Reposição de freguesias extintas poderá ser feita mediante “contestação local”

Ministra Ana Abrunhosa (Coesão Territorial), defende a “contestação” das populações, como critério.
A fusão e extinção de freguesias, ocorrida em 2013, com a chamada “Lei Relvas”, poderá, até à próxima eleição autárquica, ser revertida nalguns casos, considerando a vontade das populações. O critério foi defendido pela ministra da Coesão Territorial. “O Governo deve abrir essa possibilidade, não uma reversão total, mas apenas nalguns casos, visando corrigir algumas situações”, disse em audição na Assembleia da República.

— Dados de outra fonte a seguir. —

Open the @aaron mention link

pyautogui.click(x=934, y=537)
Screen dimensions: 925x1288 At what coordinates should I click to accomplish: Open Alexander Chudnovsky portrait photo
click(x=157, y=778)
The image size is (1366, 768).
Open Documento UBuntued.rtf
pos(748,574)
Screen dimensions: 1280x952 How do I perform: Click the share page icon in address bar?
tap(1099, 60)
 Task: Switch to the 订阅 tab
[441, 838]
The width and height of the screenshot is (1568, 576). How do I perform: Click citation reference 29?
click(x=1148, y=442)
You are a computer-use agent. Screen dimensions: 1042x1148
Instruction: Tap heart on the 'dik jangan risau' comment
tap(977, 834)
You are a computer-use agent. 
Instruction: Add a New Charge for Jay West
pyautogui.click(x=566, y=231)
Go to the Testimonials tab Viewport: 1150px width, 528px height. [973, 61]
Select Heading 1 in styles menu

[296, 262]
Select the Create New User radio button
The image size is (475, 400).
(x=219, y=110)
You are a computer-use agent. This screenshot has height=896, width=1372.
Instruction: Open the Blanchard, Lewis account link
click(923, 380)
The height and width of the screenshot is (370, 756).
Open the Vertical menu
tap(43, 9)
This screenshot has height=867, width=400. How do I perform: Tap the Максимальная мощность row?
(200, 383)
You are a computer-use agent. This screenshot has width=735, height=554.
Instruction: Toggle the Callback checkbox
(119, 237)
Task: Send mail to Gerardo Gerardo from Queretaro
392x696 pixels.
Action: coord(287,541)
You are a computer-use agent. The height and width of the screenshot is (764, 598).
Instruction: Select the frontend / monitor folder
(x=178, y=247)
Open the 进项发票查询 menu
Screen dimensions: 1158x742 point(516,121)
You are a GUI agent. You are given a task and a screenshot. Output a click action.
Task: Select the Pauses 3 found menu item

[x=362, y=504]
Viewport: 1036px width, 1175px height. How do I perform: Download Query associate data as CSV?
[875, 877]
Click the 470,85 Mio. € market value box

“O impacto da extinção das freguesias persiste no tempo. Continuamos a ter alguma população insatisfeita e temos de dar uma resposta a essa população. Isso é coesão”, salientou a governante na comissão de Administração Pública, Modernização Administrativa, Descentralização e Poder Local, sobre o regime jurídico de criação, modificação e extinção de freguesias.

Em discussão estão três projetos de lei (do Bloco de Esquerda, PCP e PEV) e uma proposta de lei (do Governo), todos eles com o mesmo objetivo: reverter a extinção ocorrida em 2013 e reorganizar o mapa de freguesias a tempo das eleições autárquicas, que deverão acontecer em setembro ou outubro deste ano.